Filipe Luís publicou nesta sexta-feira (20), uma nota oficial para esclarecer a resposta dada em coletiva após Lanús x Flamengo, na Argentina, quando foi questionado sobre o episódio de racismo denunciado por Vinícius Júnior no duelo entre Real Madrid e Benfica pela Champions League.
Na entrevista, o treinador afirmou ter sido sempre bem tratado no país e classificou o caso como “isolado”, o que gerou críticas por suposta relativização. No comunicado, ele diz que a fala abriu margem a interpretações e afirma: “em momento algum tive a intenção de relativizar ou minimizar qualquer atitude racista”.
O texto reforça que o racismo é crime no Brasil e defende que a punição seja tratada com o mesmo rigor em qualquer lugar. Ele também afirma que, antes do jogo, já havia condenado o episódio em entrevista ao detentor dos direitos de transmissão e diz que não colocaria em dúvida a palavra da vítima em um caso do tipo.
O posicionamento ocorre enquanto o caso segue em análise no âmbito do futebol europeu: o Real Madrid divulgou comunicado de apoio ao atacante, e a Uefa abriu apuração sobre a denúncia envolvendo o jogador do Benfica citado por Vinícius Júnior, em um episódio que voltou a repercutir internacionalmente por declarações de figuras do futebol nos últimos dias.
Confira nota na íntegra:
“Após a partida de ontem contra o Lanús, durante a coletiva de imprensa organizada pela Conmebol, minutos após o fim do jogo, fui questionado por um repórter argentino. Ele iniciou seu raciocínio citando mais um caso de racismo sofrido por Vinícius Júnior, quando me perguntou como o Flamengo foi recebido nas últimas vezes em que esteve no país.
Ao longo da resposta, procurei abordar minhas experiências pessoais na Argentina. Em momento algum tive a intenção de relativizar ou minimizar qualquer atitude racista.
Reconheço que minha fala, diante da extrema sensibilidade do tema, pode ter aberto margem para interpretações distintas. Por isso, considero fundamental reforçar publicamente minha posição, que sempre foi inegociável: o racismo é crime no Brasil e deveria ser tratado com o mesmo rigor em todos os países. Trata-se de uma conduta inaceitável, que deve ser combatida e punida de maneira firme. O futebol, como espaço de diversidade e integração, não pode tolerar qualquer forma de discriminação.
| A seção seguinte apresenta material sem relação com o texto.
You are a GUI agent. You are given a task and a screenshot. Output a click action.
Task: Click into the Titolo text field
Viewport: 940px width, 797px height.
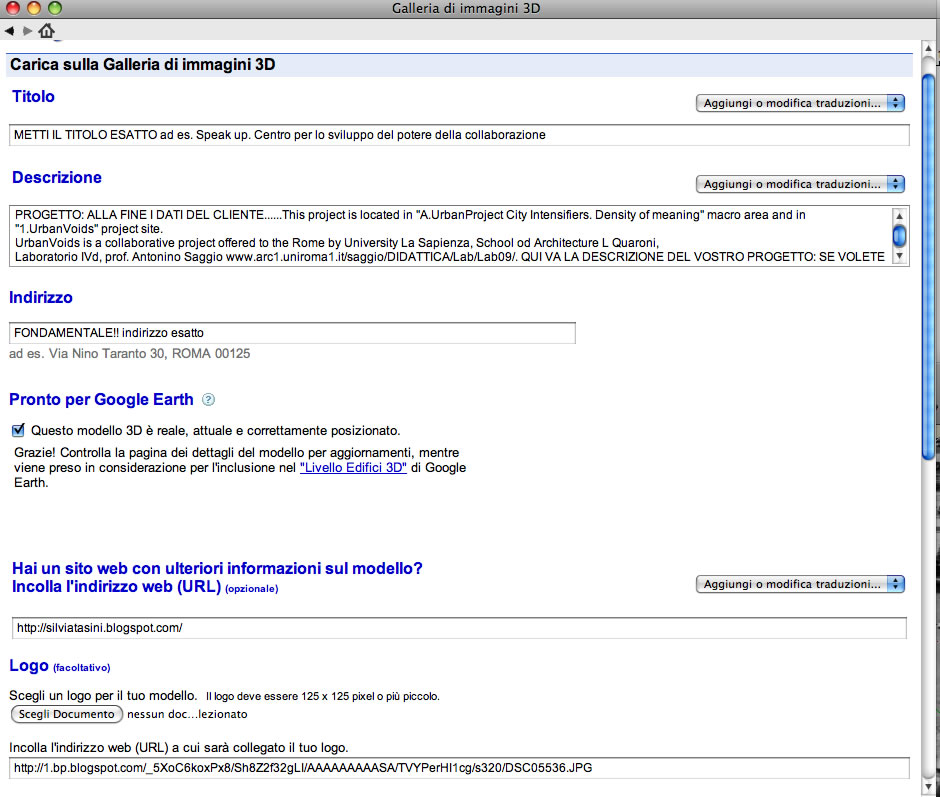458,135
Reforço ainda que, antes da partida, em entrevista exclusiva ao detentor de direitos, expus minha visão sobre o episódio, classificando como covarde a atitude do jogador que tapou a boca para praticar atos racistas. Jamais colocaria em dúvida a palavra da vítima em um caso grave como esse.
Por fim, reitero meu total apoio a Vinícius Júnior em mais um lamentável episódio envolvendo racismo no esporte, algo que já não deveria mais ocorrer, mas que infelizmente ainda se repete e, muitas vezes, passa impune”.